■ **Aim 1**: Using the arbitration rules below, say whether each statement agrees with them, answering yes or no and quoting the words that decide it: (a) hearings are public unless the parties agree otherwise; (b) witness evidence may be given as signed written statements; (c) a party that asks a court for interim measures is treated as waiving its right to arbitrate.
■ **Aim 2**: Pick up the arbitration rules below after their last sentence and continue them.

3. At the request of
the tribunal or pursuant to mutual agreement of the parties, the administrator
shall make arrangements for the interpretation of oral testimony or for a
record of the hearing.
4. Hearings are
private unless the parties agree otherwise or the law provides to the contrary.
The tribunal may require any witness or witnesses to retire during the
testimony of other witnesses. The tribunal may determine the manner in which
witnesses are examined.
5. Evidence of
witnesses may also be presented in the form of written statements signed by
them.
6. The tribunal
shall determine the admissibility, relevance, materiality and weight of the
evidence offered by any party. The tribunal shall take into account applicable
principles of legal privilege, such as those involving the confidentiality of
communications between a lawyer and client.
Interim
Measures of Protection
Article 21
1. At the request of
any party, the tribunal may take whatever interim measures it deems necessary,
including injunctive relief and measures for the protection or conservation of
property.
2. Such interim
measures may take the form of an interim award, and the tribunal may require
security for the costs of such measures.
3. A request for
interim measures addressed by a party to a judicial authority shall not be
deemed incompatible with the agreement to arbitrate or a waiver of the right to
arbitrate.
4. The tribunal may
in its discretion apportion costs associated with applications for interim
relief in any interim award or in the final award.
Article 22
1. The tribunal may
appoint one or more independent experts to report to it, in writing, on
specific issues designated by the tribunal and communicated to the parties.

■ **Supplied data**:
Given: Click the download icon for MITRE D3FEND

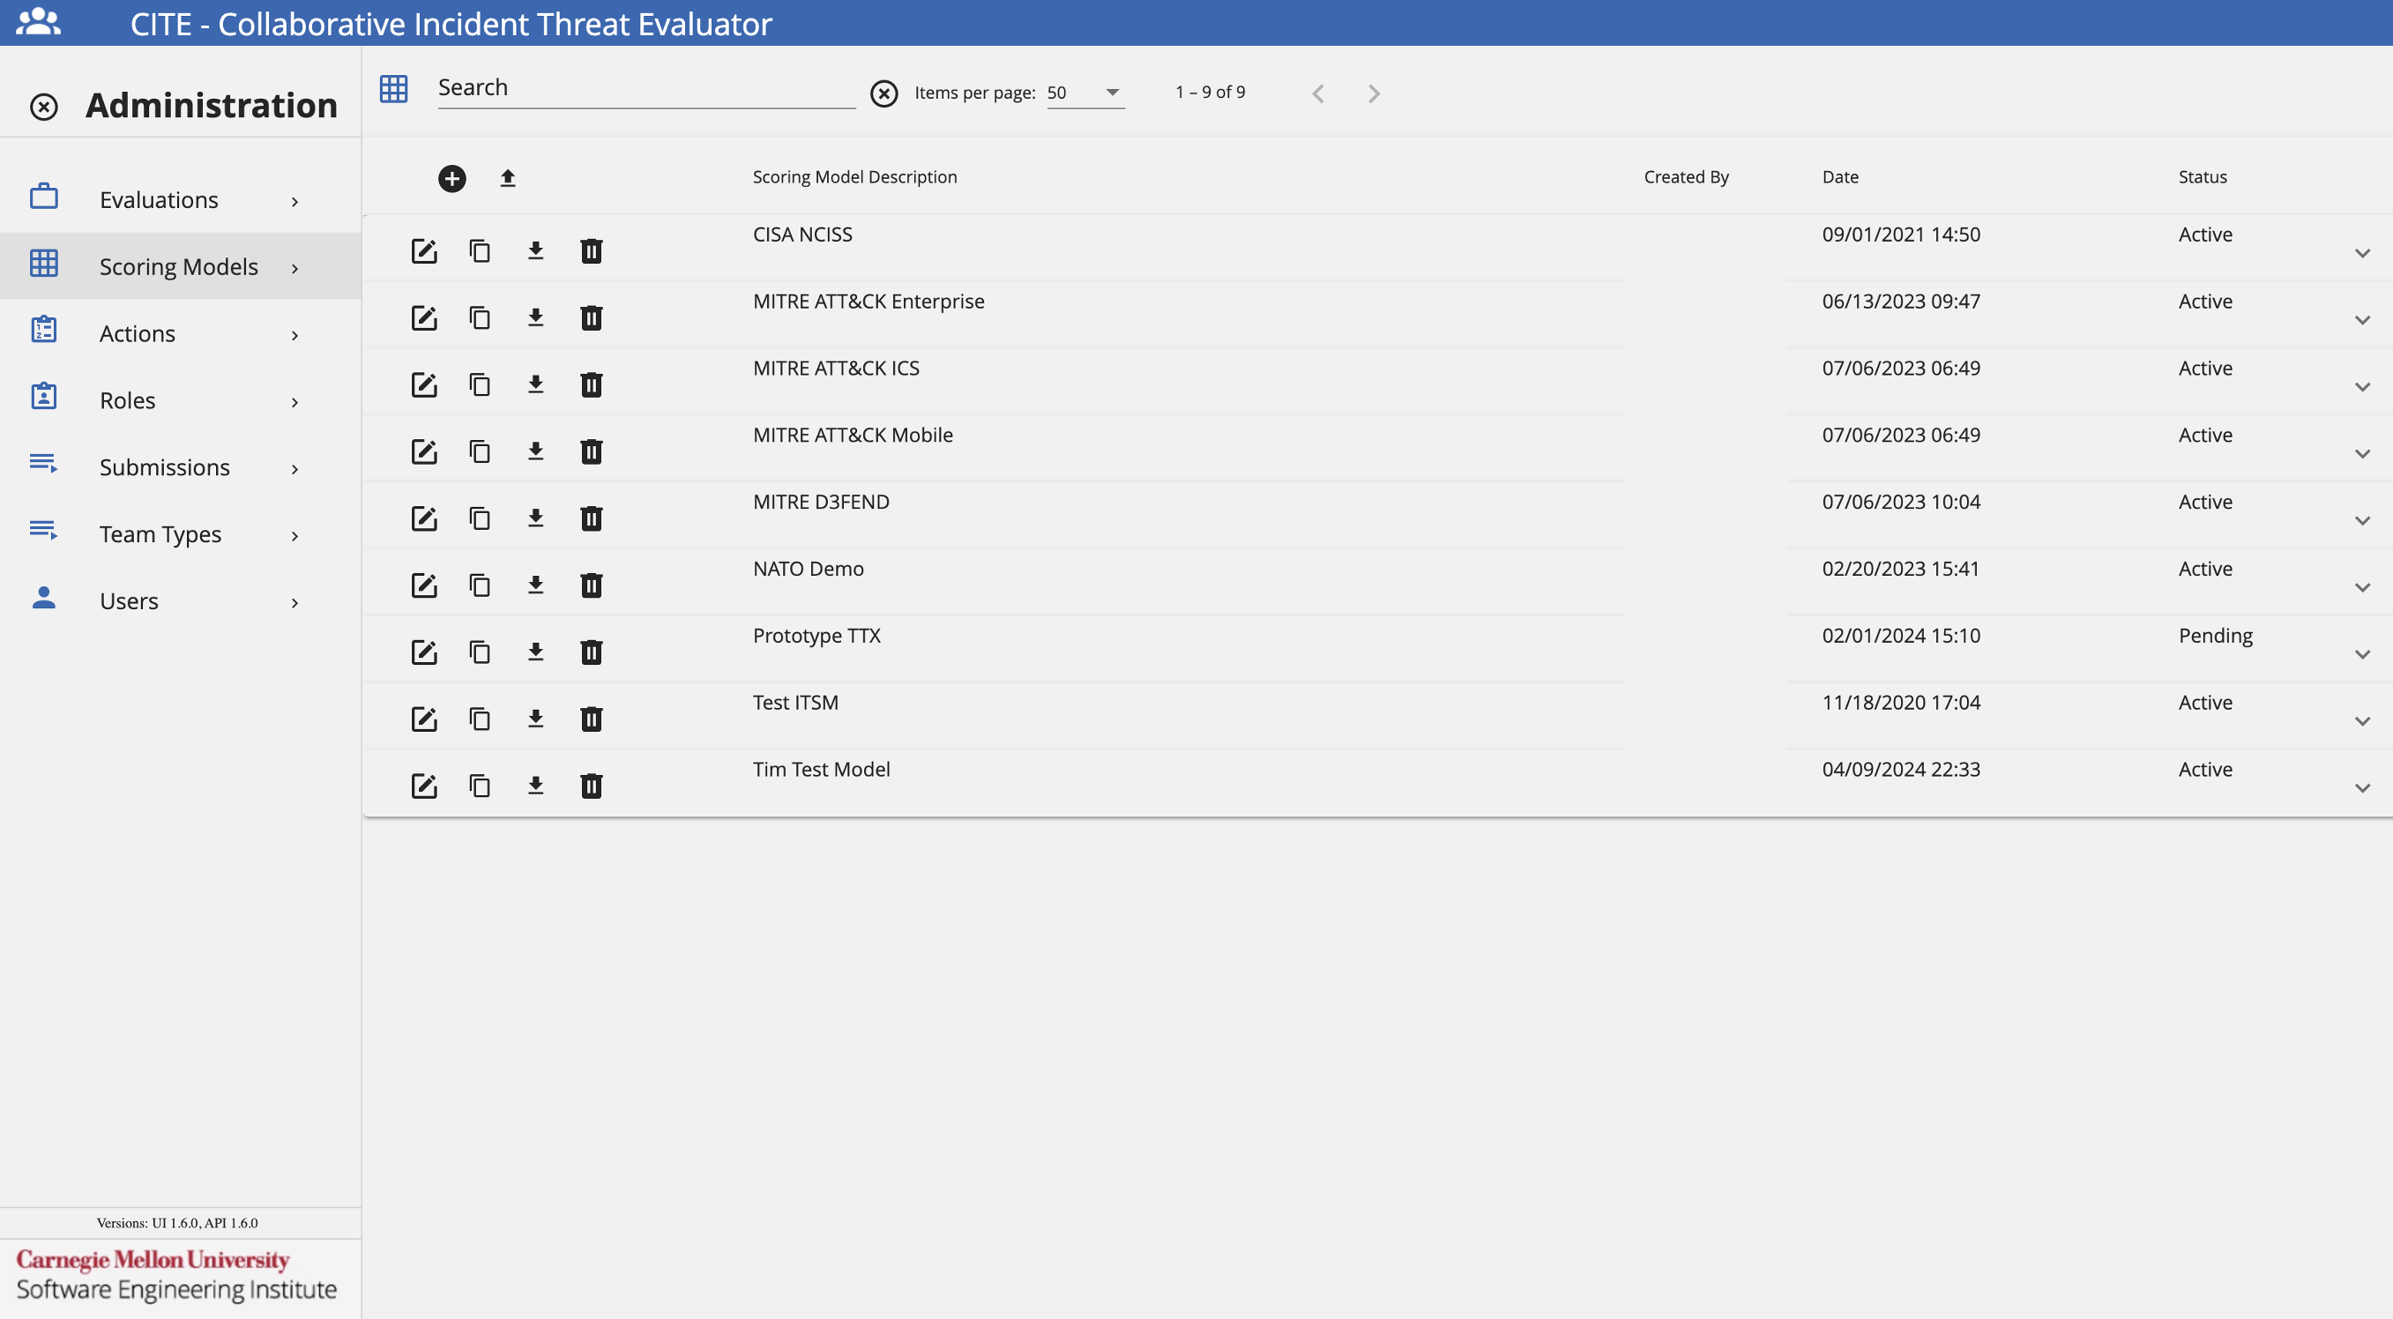Looking at the screenshot, I should 534,516.
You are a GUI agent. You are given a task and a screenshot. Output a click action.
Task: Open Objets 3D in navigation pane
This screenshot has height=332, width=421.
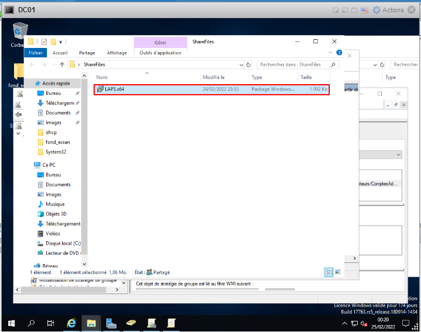click(56, 214)

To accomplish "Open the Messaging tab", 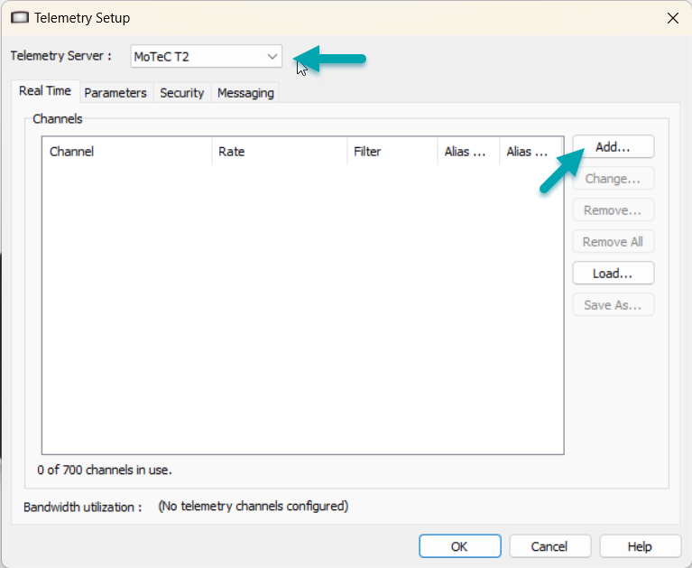I will (x=245, y=93).
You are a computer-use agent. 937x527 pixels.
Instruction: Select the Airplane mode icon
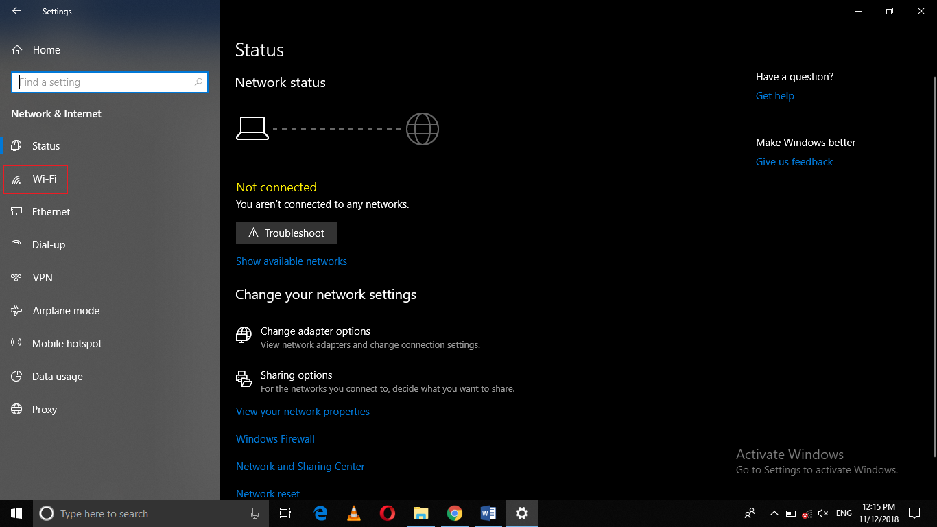(x=16, y=310)
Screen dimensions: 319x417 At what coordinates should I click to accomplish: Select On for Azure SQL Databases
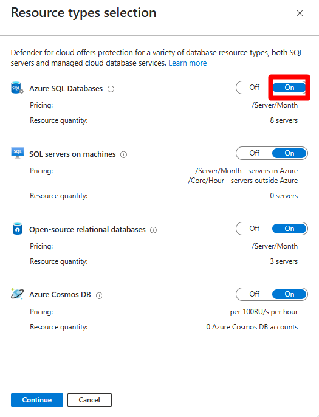coord(289,88)
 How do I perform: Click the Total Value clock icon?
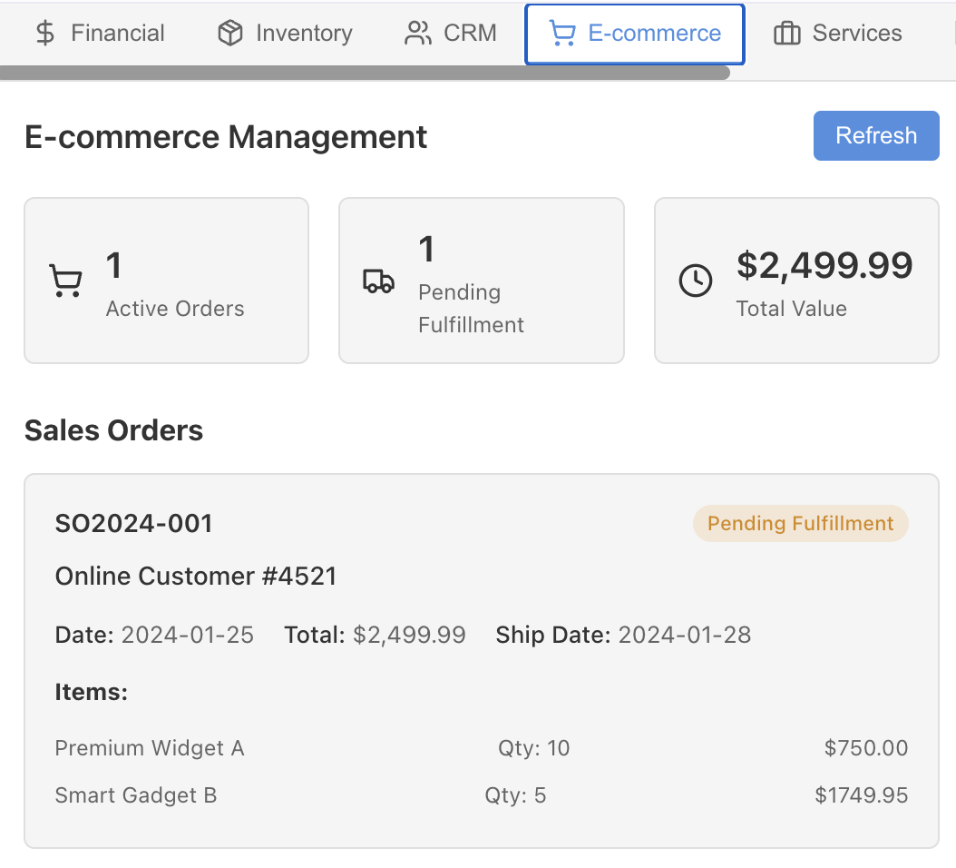(696, 281)
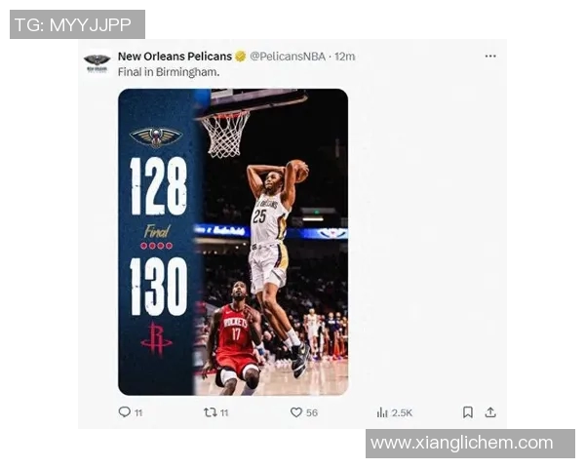This screenshot has width=585, height=468.
Task: Click the 128 Pelicans score graphic
Action: (158, 186)
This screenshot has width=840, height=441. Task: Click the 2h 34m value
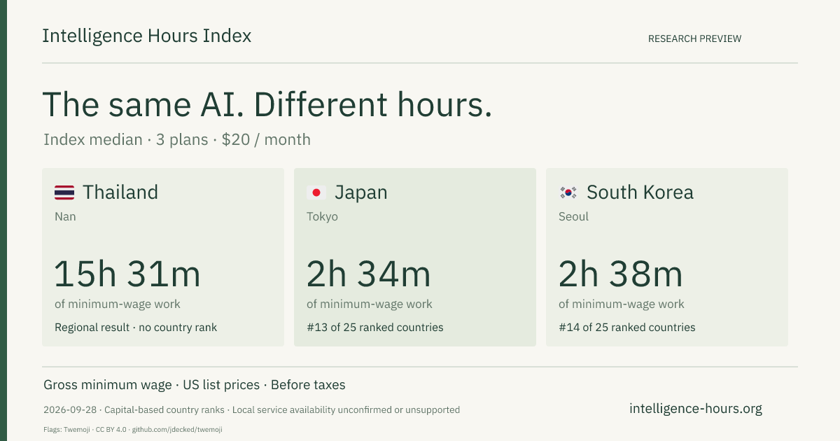click(369, 274)
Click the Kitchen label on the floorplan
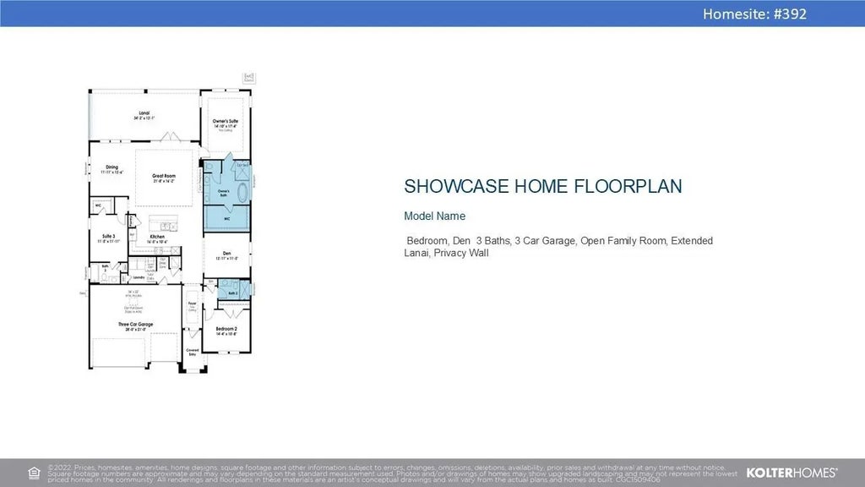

■ **Exercise answer 1**:
(a) No: "Hearings are private unless the parties agree otherwise or the law provides to the contrary."
(b) Yes: "Evidence of witnesses may also be presented in the form of written statements signed by them."
(c) No: "A request for interim measures addressed by a party to a judicial authority shall not be deemed incompatible with the agreement to arbitrate or a waiver of the right to arbitrate."

■ **Exercise answer 2**:
2. The parties shall
provide such an expert with any relevant information or produce for inspection
any relevant documents or goods that the expert may require. Any dispute
between a party and the expert as to the relevance of the requested information
or goods shall be referred to the tribunal for decision.
3. Upon receipt of
an expert's report, the tribunal shall send a copy of the report to all parties
and shall give the parties an opportunity to express, in writing, their opinion
on the report. A party may examine any document on which the expert has relied
in such a report.
4. At the request of
any party, the tribunal shall give the parties an opportunity to question the
expert at a hearing. At this hearing, parties may present expert witnesses to
testify on the points at issue.
Article 23
1. If a party fails
to file a statement of defense within the time established by the tribunal
without showing sufficient cause for such failure, as determined by the
tribunal, the tribunal may proceed with the arbitration.
2. If a party, duly
notified under these rules, fails to appear at a hearing without showing
sufficient cause for such failure, as determined by the tribunal, the tribunal
may proceed with the arbitration.
3. If a party, duly
invited to produce evidence or take any other steps in the proceedings, fails
to do so within the time established by the tribunal without showing sufficient
cause for such failure, as determined by the tribunal, the tribunal may make
the award on the evidence before it.
Article 24
1. After asking the
parties if they have any further testimony or evidentiary submissions and upon
receiving negative replies or if satisfied that the record is complete, the
tribunal may declare the hearings closed.
2. The tribunal in
its discretion, on its own motion or upon application of a party, may reopen
the hearings at any time before the award is made.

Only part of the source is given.